(Pointing records for text and elements)
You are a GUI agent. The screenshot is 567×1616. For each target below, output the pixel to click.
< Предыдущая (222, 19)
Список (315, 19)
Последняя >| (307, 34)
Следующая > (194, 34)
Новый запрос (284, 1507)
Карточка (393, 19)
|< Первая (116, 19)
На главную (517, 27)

▸ **What you have to do**: Please rewrite these lines with "pixel" replaced by "point" and everything else left as it is.

▸ **Correct output**:
You are a GUI agent. The screenshot is 567×1616. For each target below, output the point to click.
< Предыдущая (222, 19)
Список (315, 19)
Последняя >| (307, 34)
Следующая > (194, 34)
Новый запрос (284, 1507)
Карточка (393, 19)
|< Первая (116, 19)
На главную (517, 27)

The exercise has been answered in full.